L’unisson cuivré du tout début de l’album nous ramène à la fin des années 1980 au « Village » à Saint-Germain des Prés. Le pianiste « Mernard Baury »[1] peste derrière son clavier contre les deux frères encore en discussion au bar. Puis le set commence, Stéphane au bugle, un Kanstull de préférence, Lionel sur son ténor qui semble ne plus avoir d’âge. Les volutes cuivrées tourbillonnent et ordonnent un silence qui confine au mystique. La pluie germano-pratine pousse quelques inconnus à se réfugier dans ce petit antre de la rue Gozlin. Silence. Ils jouent. Les yeux fermés, on se plaît à reconnaître quelques tourments Harrellien dans les turnarounds du bugle, ou une tendresse Bakerienne, pendant que l’on devine des délires Coltraniens ou quelques plaintes Gordoniennes au travers des tampons du ténor. Les Belmondo sont en place.
Puis il y aura d’autres lieux, d’autres rencontres, d’autres influences et beaucoup d’enregistrements dans différentes formations et bien sûr en quintet, côtoyant au passage nombre de pianistes, bassistes et batteurs qui participent à la renommée du jazz made in France dont la citation comme une longue litanie soulignerait ce que cette musique a produit comme pointures ces trente dernières années.

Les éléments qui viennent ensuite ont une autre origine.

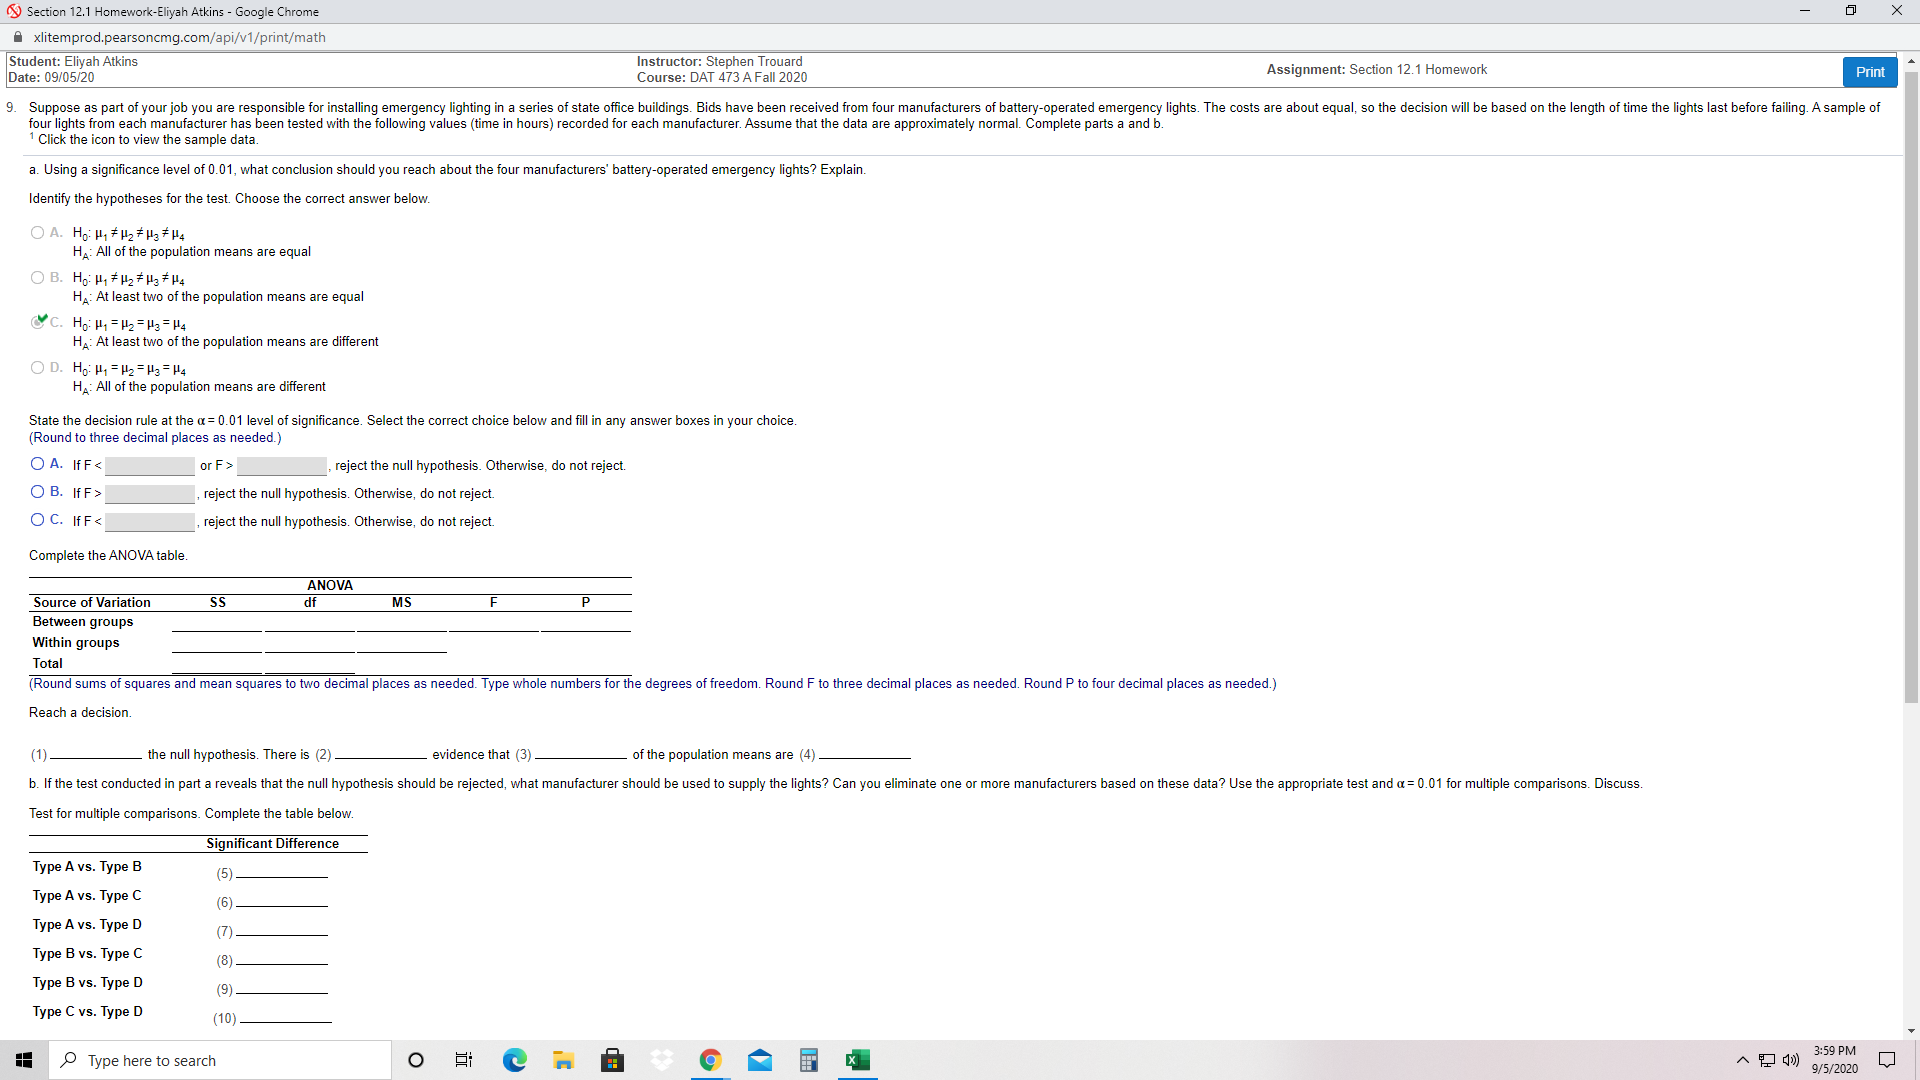The image size is (1920, 1080).
Task: Click the Type here to search box
Action: (x=220, y=1060)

Du hard-bop aux contrées plus aventureuses d’un jazz contemporain, embrassant divers styles et tempi qui tapissent l’histoire de la note bleue, les frères Belmondo restent toutefois fidèles à la qualité irréprochable du son et du placement. Il y a une touche Belmondo, il y a un son Belmondo. Fabriqué aux accents du sud et maturé dans un environnement musical légué par leur père, Yvan, saxophoniste baryton, à qui ils rendront un hommage mérité et troublant de tendresse dans le magnifique « Mediterranean Sound » du Belmondo Family Sextet. Hommage réédité dans le présent enregistrement avec l’exécution du très beau thème « Song For Dad« , comme une prière à la tonalité d’un message poétique où seuls les exécutants communient. Court et limpide exposé des vents, tout est dit.

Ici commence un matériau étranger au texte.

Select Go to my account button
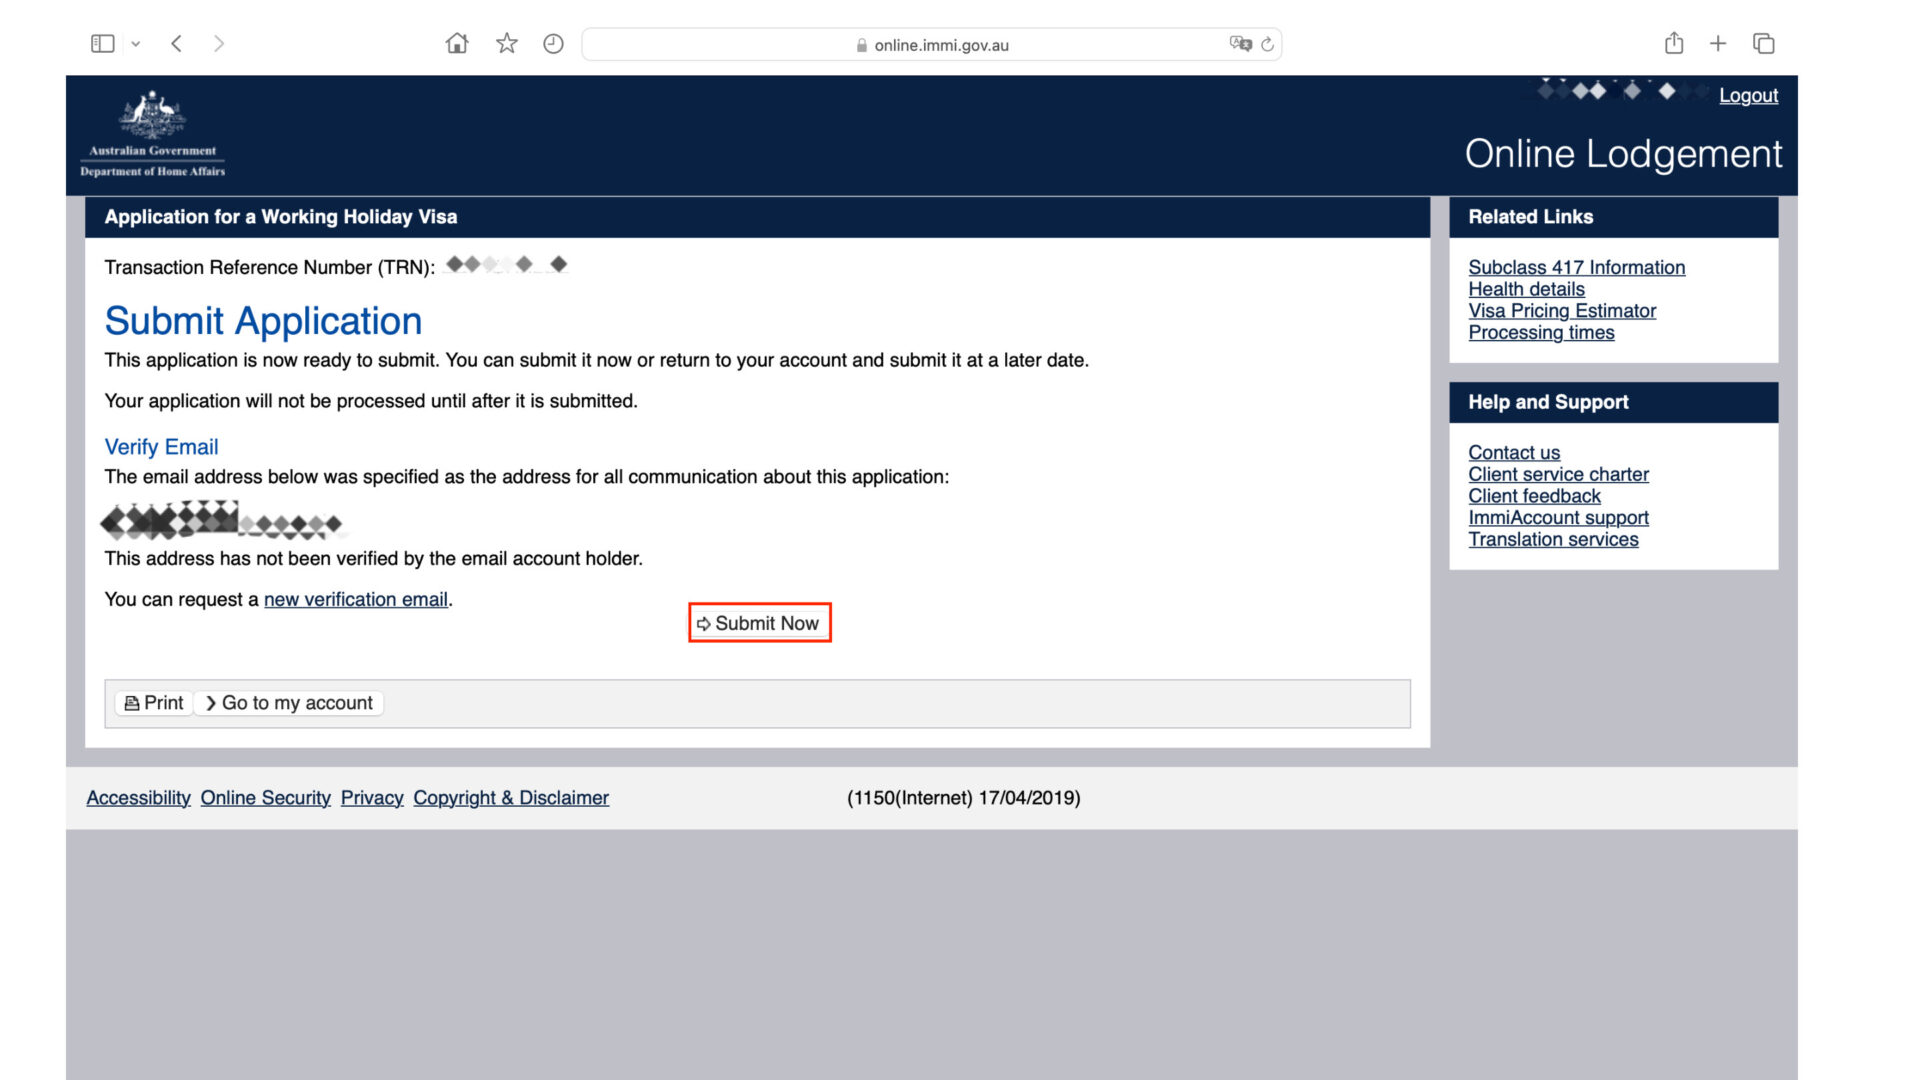The image size is (1920, 1080). (289, 703)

Un Stéphane Belmondo très en verve dont la longueur du souffle n’a d’égale que celle des bras du pianiste Kirk Lightsey. On se souvient de leur magnifique duo. Et un Lionel Belmondo, immuable, déconcertant de tradition qui s’invente à chaque souffle. L’oxymore habille les compositions de la fratrie. On invente, mais on reconnaît. Le son pour l’auditeur, la référence pour les deux frères.
Qualifiée à l’occasion de leurs retrouvailles de quintet mythique, pour les galettes dont ils nous ont régalés au fil du temps, pour l’élan vivifiant qu’ils ont toujours su donner au jazz hexagonal. Cette dernière livraison ne fait pas exception en revenant à leurs premières amours d’un jazz bop en quintet solidement charpenté comme joyeusement mélodique. Par des compositions extrêmement travaillées, des clins d’œil en signe d’hommage aux références (Wayne’s Words, Yusef’s Tree, Letters to Evans Woody‘n Us, des titres éponymes identifiables) ils concilient respect de la tradition, souvenirs des routes empruntées et partagent toujours cette joie folle de jouer.

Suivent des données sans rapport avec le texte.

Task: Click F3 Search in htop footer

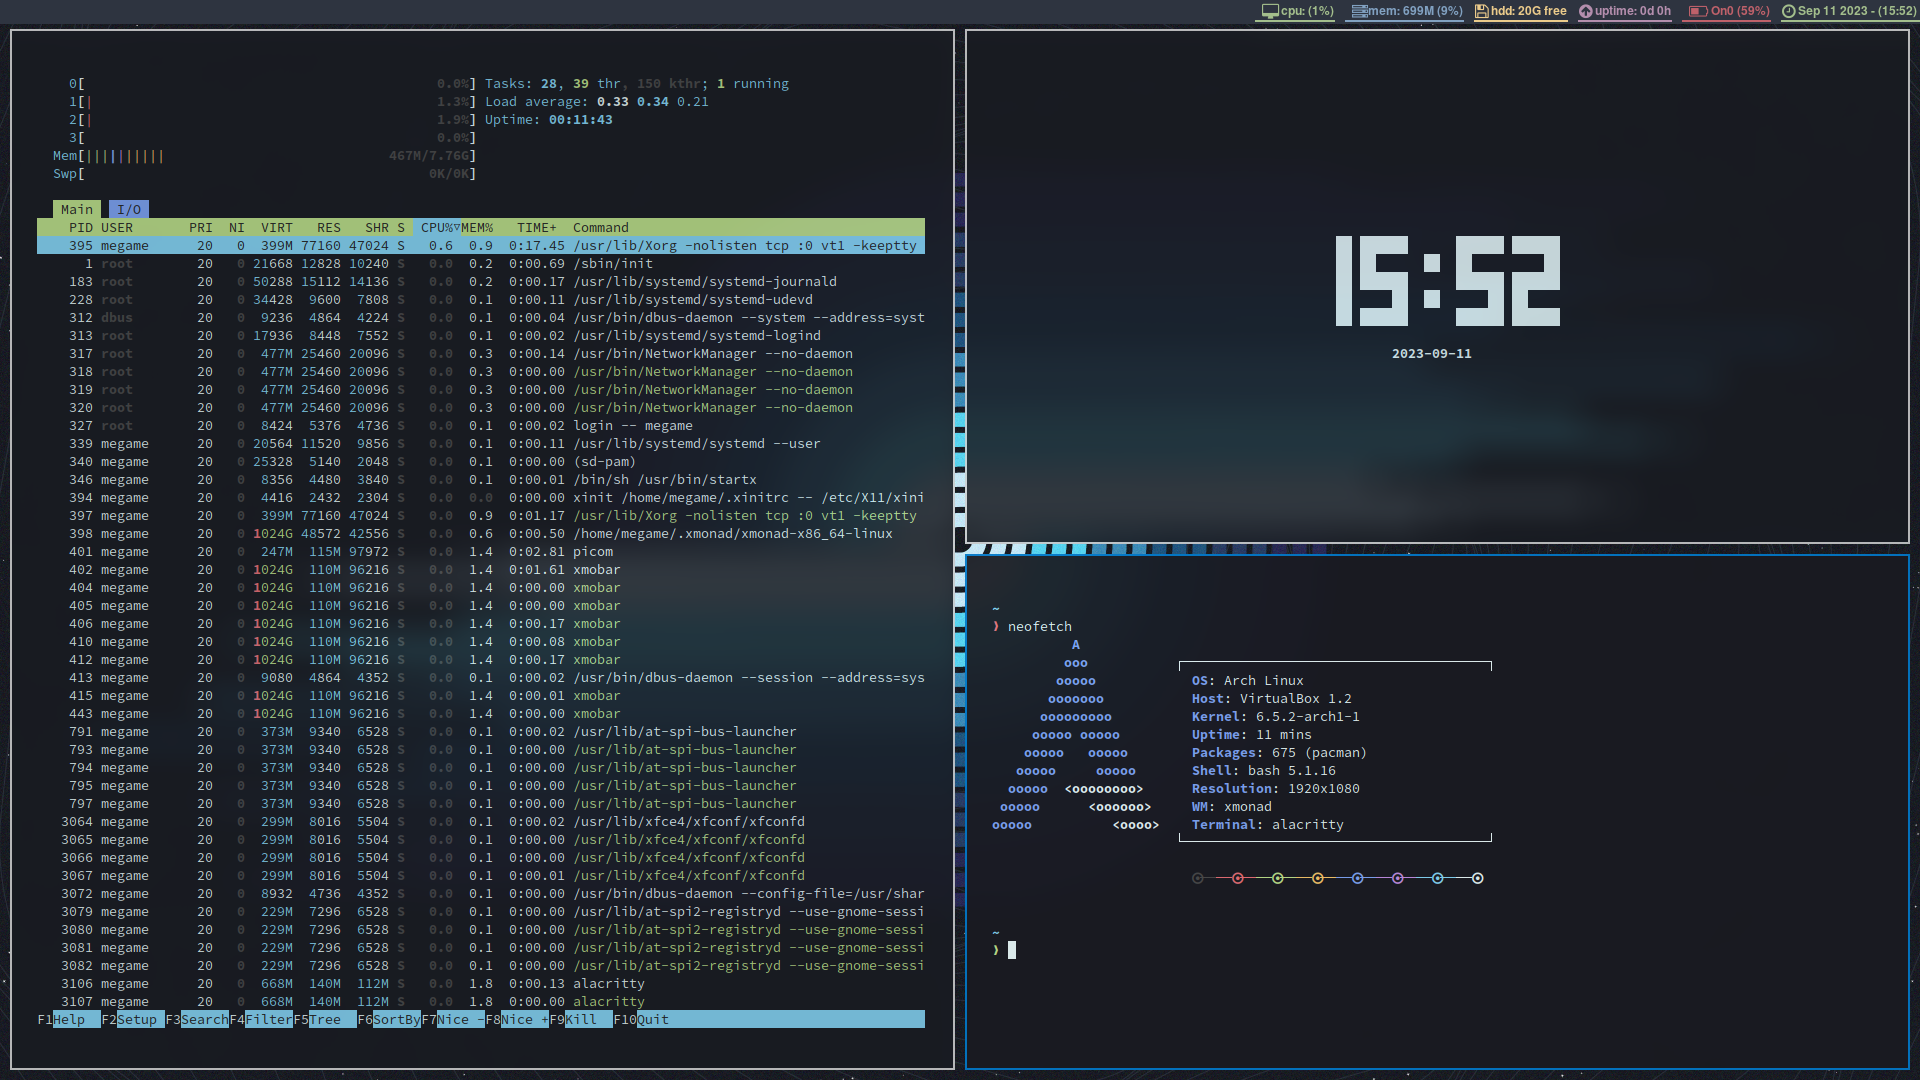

Ici entourés de solides compagnons de route, au premier rang desquels le pianiste Eric Legnini, le quintet délivre une musique où l’écriture n’empêche pas la spontanéité. Souffle puissant et chaleur expressive du ténor (Prétexte), lancinants aigus du soprano (Woody’n Us), la profondeur feutrée tout en retenue du piano (Letters to Evans), la délicatesse agile du bugle (Song for Dad), sans oublier la solidité de la rythmique qui soude parfaitement l’ensemble avec un traitement des basses en harmonie parfaite avec l’acier des vents, tout concourt à faire de cet album une belle signature pour un retour.
On pourrait alors se faire musicographe et délivrer à ces œuvres un audacieux discours fait de détails techniques. Je ne le ferai pas, tant les mots s’affadissent lorsqu’ils ne construisent pas et se font uniquement laudateurs. En ce cas, il faut rendre à la musique toute sa mesure et prendre le temps de lui rendre l’hommage qui lui est dû en l’écoutant plutôt qu’en la paraphrasant.
Si cet opus doit s’écouter intimement, tant le professionnalisme des interprètes ne cède en rien aux sentiments exprimés, il doit aussi être entendu car les Belmondo font partie du patrimoine du jazz français. Les frères Belmondo jouent la musique, jouent de la musique, sans jamais se jouer de la musique.
Bop Bless the Brothers !
Personnel :
Lionel Belmondo – saxophone ténor, soprano et flute
Stéphane Belmondo – trompette, bugle
Éric Legnini – piano
Sylvain Romano – contrebasse
Tony Rabeson – batterie
[1] Bernard Maury de son vrai nom, ainsi affectueusement surnommé par les frères Belmondo.